-
Notifications
You must be signed in to change notification settings - Fork 783
Description
In my KNN-related applications, I often create the HNSW index and pass it to downstream functions without the original data. When I need to do a KNN search within the data, I use HierarchicalNSW::getDataByLabel() to extract the data vector before passing it to searchKnn().
This works pretty well, but some examination of the source reveals that getDataByLabel() does a surprising amount of work:
Lines 826 to 847 in c1b9b79
| std::vector<data_t> getDataByLabel(labeltype label) const { | |
| // lock all operations with element by label | |
| std::unique_lock <std::mutex> lock_label(getLabelOpMutex(label)); | |
| std::unique_lock <std::mutex> lock_table(label_lookup_lock); | |
| auto search = label_lookup_.find(label); | |
| if (search == label_lookup_.end() || isMarkedDeleted(search->second)) { | |
| throw std::runtime_error("Label not found"); | |
| } | |
| tableint internalId = search->second; | |
| lock_table.unlock(); | |
| char* data_ptrv = getDataByInternalId(internalId); | |
| size_t dim = *((size_t *) dist_func_param_); | |
| std::vector<data_t> data; | |
| data_t* data_ptr = (data_t*) data_ptrv; | |
| for (size_t i = 0; i < dim; i++) { | |
| data.push_back(*data_ptr); | |
| data_ptr += 1; | |
| } | |
| return data; | |
| } |
i.e., multiple locks that might cause contention in a multi-threaded context, plus an allocation.

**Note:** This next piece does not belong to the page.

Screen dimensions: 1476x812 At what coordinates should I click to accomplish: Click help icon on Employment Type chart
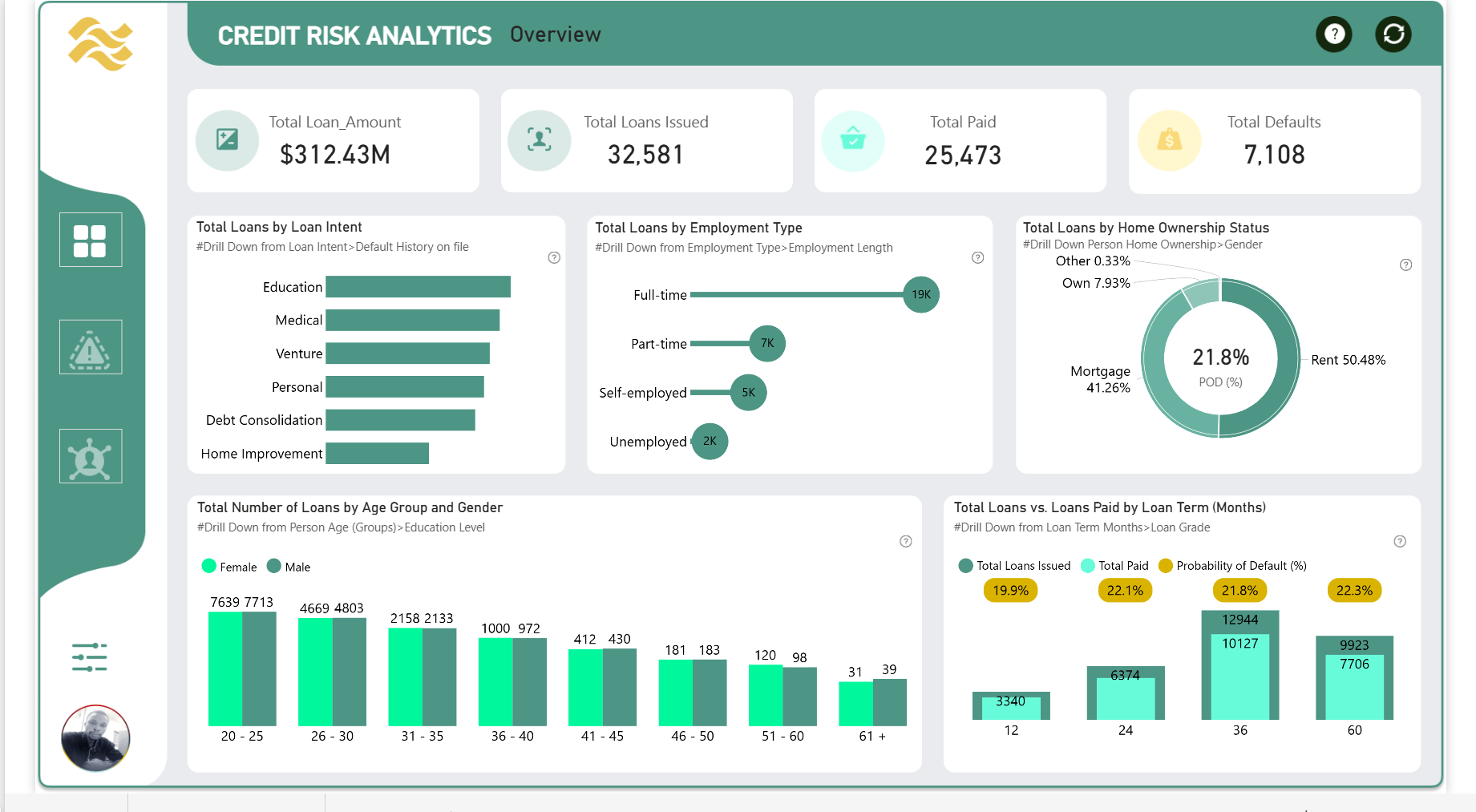977,258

Might you consider adding a streamlined version like:
const char* getDataByLabelRaw(labeltype label) const {
auto search = label_lookup_.find(label);
if (search == label_lookup_.end() || isMarkedDeleted(search->second)) {
throw std::runtime_error("Label not found");
}
tableint internalId = search->second;
return getDataByInternalId(internalId);
}where the pointer could be directly passed to searchKnn()? This avoids the allocation of and copy to a new vector, and skips the various locks under the assumption that the user is not adding/deleting points at the same time. Probably won't make much of a performance difference in the single-threaded case, but is a bit more ergonomic as I can just pass the pointer directly to searchKnn().
FWIW we could then streamline getDataByLabel() itself to:
template<typename data_t>
std::vector<data_t> getDataByLabel(labeltype label) const {
// lock all operations with element by label
std::unique_lock <std::mutex> lock_label(getLabelOpMutex(label));
std::unique_lock <std::mutex> lock_table(label_lookup_lock);
auto data_ptrv = getDataByLabelRaw(label);
lock_table.unlock();
size_t dim = *((size_t *) dist_func_param_);
data_t* data_ptr = (data_t*) data_ptrv;
return std::vector<data_t>(data_ptr, data_ptr + dim);
}(TBH I don't really understand the motivation for the locks - are people really reading from the index at the same time as they're adding/deleting points? That seems like it would have all kinds of issues from race conditions. But if this is a common operation, one might also consider switching to a std::shared_mutex + std::shared_lock so that parallel reads don't contend with each other.)